YOUR INSTRUCTIONS:
Two lines in the listing below mark the span: one contains "The height and width of the screenshot is (540, 472)." and one contains "Collapse the Choose". Reproduce both of them and everything between, exactly.

Start of STORED DATA

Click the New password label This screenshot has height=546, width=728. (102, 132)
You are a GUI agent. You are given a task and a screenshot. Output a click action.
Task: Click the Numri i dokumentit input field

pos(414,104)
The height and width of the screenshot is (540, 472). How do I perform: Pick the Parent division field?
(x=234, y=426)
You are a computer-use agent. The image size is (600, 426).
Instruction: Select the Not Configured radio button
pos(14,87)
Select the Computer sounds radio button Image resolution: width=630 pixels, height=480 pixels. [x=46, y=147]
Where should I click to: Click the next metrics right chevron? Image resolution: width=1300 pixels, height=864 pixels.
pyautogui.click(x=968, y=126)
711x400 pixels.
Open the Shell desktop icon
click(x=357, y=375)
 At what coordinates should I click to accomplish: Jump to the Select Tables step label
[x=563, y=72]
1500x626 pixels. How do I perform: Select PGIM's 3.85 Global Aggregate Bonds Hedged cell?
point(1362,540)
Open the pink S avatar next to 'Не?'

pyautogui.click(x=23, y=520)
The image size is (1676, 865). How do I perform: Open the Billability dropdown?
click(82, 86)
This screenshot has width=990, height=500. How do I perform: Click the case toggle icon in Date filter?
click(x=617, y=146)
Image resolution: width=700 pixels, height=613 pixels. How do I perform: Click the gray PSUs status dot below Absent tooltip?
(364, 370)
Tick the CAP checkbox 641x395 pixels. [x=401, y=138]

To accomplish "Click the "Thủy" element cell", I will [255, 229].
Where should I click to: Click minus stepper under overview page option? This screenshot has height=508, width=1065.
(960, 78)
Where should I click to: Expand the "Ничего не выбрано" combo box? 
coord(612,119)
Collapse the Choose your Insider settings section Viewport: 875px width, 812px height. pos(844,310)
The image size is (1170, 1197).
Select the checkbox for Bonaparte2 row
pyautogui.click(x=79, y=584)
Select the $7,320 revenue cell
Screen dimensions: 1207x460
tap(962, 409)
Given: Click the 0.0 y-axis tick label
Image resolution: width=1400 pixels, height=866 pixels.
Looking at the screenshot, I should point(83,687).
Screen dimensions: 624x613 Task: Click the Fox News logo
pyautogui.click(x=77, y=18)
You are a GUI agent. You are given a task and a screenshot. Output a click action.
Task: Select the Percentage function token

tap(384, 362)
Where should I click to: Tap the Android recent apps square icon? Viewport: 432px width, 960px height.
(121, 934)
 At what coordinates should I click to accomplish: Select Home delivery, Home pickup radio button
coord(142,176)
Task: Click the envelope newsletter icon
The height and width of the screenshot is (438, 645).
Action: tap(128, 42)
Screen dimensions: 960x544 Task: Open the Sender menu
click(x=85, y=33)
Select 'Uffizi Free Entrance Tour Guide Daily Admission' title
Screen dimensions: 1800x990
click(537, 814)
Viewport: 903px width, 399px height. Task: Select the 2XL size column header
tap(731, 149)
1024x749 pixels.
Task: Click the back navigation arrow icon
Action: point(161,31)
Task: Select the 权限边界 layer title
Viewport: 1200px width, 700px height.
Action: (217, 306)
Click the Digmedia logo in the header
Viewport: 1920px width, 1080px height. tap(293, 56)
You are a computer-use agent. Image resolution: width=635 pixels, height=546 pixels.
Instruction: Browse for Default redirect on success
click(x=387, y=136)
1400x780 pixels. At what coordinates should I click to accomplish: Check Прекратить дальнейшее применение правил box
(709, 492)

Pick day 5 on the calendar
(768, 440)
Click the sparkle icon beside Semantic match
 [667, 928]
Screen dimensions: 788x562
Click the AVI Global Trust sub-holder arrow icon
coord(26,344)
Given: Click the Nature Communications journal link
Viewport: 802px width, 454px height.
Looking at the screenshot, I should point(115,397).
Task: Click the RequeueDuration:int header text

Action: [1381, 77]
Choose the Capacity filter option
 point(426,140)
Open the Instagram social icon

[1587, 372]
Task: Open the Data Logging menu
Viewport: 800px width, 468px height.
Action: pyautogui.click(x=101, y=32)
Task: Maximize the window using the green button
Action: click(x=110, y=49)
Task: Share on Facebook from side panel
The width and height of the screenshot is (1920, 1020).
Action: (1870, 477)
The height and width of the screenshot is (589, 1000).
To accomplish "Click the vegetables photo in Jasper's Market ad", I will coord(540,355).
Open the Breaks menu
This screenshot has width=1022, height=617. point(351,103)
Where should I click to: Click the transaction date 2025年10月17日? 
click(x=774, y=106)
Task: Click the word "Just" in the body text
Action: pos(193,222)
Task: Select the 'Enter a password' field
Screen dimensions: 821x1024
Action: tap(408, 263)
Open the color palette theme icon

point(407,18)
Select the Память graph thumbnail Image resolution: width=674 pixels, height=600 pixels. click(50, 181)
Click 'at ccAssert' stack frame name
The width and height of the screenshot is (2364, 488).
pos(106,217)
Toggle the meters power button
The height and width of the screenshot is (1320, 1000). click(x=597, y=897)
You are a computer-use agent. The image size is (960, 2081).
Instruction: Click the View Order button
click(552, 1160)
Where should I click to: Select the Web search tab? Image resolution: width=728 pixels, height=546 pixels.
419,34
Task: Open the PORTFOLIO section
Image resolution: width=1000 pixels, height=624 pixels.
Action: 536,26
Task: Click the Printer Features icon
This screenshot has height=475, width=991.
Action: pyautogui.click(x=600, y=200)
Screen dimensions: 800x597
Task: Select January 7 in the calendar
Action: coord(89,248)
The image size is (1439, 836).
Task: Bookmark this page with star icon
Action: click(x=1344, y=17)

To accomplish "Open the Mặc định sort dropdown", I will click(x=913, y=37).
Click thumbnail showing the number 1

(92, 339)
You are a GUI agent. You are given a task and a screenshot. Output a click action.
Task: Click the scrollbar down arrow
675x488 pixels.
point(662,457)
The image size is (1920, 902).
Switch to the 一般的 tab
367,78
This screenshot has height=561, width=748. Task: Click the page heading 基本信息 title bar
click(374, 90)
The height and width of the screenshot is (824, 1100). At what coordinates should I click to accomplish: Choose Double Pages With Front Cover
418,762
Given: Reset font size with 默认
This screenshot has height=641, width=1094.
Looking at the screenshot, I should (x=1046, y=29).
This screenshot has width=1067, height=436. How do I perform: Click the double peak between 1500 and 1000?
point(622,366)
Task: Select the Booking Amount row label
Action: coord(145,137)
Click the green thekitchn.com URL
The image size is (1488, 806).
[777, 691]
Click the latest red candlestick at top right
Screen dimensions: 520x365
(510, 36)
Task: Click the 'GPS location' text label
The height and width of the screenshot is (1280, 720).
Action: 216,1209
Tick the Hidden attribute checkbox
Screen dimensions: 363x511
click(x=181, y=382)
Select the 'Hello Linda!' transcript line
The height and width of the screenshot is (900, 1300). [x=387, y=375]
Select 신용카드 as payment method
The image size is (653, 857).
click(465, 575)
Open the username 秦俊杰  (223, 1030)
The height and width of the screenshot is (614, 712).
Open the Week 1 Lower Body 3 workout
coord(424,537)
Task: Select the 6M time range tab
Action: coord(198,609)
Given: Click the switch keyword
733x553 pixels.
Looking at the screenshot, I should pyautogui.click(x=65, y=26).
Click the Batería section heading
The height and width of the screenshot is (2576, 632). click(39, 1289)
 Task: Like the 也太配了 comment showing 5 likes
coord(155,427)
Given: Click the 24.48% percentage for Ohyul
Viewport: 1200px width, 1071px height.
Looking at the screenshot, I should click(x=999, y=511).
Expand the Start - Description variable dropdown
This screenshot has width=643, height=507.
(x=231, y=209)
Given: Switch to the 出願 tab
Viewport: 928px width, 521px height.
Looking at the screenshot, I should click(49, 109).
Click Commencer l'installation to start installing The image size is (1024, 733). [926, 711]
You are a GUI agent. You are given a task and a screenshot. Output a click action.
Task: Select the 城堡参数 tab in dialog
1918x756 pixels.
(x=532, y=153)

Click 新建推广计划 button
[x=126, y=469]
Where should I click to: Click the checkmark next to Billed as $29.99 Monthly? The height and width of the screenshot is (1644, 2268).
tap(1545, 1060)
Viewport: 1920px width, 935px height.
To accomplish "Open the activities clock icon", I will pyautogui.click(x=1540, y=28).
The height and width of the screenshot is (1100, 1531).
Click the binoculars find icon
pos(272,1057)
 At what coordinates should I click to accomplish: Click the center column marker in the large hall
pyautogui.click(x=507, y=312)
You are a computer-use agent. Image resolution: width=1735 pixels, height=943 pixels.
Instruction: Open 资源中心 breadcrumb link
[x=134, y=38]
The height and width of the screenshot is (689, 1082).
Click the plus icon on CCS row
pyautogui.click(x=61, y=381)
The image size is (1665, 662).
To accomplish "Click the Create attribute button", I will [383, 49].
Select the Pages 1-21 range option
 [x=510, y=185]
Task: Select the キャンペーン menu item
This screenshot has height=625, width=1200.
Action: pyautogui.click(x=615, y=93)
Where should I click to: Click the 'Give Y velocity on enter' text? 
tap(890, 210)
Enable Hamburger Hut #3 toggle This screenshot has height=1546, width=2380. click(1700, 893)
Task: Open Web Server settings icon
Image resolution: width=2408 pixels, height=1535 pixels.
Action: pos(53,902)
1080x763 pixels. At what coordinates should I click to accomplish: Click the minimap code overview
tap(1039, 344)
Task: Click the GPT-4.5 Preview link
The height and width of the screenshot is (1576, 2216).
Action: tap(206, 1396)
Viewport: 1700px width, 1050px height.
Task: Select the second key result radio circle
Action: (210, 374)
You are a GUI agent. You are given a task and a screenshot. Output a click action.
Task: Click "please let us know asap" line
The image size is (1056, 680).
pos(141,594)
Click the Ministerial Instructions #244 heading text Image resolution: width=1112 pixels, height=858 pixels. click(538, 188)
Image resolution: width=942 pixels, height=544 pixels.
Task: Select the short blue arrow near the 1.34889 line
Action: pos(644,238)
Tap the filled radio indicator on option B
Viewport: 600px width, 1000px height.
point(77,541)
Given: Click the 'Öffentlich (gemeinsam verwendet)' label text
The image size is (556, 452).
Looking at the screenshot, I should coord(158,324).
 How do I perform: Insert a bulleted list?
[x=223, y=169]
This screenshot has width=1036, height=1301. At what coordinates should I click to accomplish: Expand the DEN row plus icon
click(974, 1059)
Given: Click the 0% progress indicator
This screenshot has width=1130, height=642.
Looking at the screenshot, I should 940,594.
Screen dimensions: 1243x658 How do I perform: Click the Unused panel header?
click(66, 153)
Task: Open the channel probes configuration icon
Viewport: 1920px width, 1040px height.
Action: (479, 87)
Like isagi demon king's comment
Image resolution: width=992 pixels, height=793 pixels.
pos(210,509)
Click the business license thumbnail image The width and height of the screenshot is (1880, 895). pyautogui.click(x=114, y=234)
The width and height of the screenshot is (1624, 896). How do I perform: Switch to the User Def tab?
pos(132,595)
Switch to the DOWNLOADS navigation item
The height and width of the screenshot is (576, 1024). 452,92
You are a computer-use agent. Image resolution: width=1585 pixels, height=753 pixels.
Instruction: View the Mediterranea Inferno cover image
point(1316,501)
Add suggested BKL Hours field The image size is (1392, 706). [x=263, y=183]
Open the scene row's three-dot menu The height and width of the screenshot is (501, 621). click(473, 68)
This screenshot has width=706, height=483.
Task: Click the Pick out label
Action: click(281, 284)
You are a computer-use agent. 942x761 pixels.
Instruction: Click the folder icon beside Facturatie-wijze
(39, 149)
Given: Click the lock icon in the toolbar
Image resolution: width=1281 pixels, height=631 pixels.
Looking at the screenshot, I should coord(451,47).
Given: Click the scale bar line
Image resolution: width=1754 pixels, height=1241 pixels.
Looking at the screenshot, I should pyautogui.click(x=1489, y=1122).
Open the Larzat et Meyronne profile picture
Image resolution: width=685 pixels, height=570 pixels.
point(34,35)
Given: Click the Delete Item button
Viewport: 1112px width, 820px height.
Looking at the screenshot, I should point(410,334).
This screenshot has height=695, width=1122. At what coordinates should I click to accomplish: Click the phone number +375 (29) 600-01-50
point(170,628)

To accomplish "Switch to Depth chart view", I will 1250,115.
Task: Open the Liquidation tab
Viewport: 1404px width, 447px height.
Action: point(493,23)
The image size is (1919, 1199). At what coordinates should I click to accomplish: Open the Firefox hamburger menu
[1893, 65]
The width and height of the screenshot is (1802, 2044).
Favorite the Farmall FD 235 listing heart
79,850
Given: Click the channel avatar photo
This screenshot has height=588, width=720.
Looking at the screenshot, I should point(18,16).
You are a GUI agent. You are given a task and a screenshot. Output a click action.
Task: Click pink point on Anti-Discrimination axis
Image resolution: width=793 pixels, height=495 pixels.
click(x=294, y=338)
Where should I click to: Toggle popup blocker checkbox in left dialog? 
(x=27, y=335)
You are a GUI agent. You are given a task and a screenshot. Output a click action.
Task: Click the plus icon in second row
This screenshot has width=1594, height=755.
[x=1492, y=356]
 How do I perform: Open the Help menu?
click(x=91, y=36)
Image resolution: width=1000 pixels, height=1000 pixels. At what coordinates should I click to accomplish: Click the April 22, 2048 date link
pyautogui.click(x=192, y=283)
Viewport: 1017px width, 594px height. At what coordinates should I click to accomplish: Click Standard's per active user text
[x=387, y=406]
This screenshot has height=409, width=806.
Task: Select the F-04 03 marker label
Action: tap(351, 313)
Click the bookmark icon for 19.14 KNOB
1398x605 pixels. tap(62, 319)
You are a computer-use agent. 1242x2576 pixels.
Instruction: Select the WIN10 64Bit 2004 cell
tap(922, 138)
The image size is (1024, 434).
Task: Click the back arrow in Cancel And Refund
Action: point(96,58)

End of STORED DATA

RESULT:
The height and width of the screenshot is (540, 472). How do I perform: Pick the Parent division field?
(x=234, y=426)
You are a computer-use agent. The image size is (600, 426).
Instruction: Select the Not Configured radio button
pos(14,87)
Select the Computer sounds radio button Image resolution: width=630 pixels, height=480 pixels. [x=46, y=147]
Where should I click to: Click the next metrics right chevron? Image resolution: width=1300 pixels, height=864 pixels.
pyautogui.click(x=968, y=126)
711x400 pixels.
Open the Shell desktop icon
click(x=357, y=375)
 At what coordinates should I click to accomplish: Jump to the Select Tables step label
[x=563, y=72]
1500x626 pixels. How do I perform: Select PGIM's 3.85 Global Aggregate Bonds Hedged cell?
point(1362,540)
Open the pink S avatar next to 'Не?'

pyautogui.click(x=23, y=520)
The image size is (1676, 865). How do I perform: Open the Billability dropdown?
click(82, 86)
This screenshot has width=990, height=500. How do I perform: Click the case toggle icon in Date filter?
click(x=617, y=146)
Image resolution: width=700 pixels, height=613 pixels. How do I perform: Click the gray PSUs status dot below Absent tooltip?
(364, 370)
Tick the CAP checkbox 641x395 pixels. [x=401, y=138]

To accomplish "Click the "Thủy" element cell", I will [255, 229].
Where should I click to: Click minus stepper under overview page option? This screenshot has height=508, width=1065.
(960, 78)
Where should I click to: Expand the "Ничего не выбрано" combo box? 
coord(612,119)
Collapse the Choose your Insider settings section Viewport: 875px width, 812px height. pos(844,310)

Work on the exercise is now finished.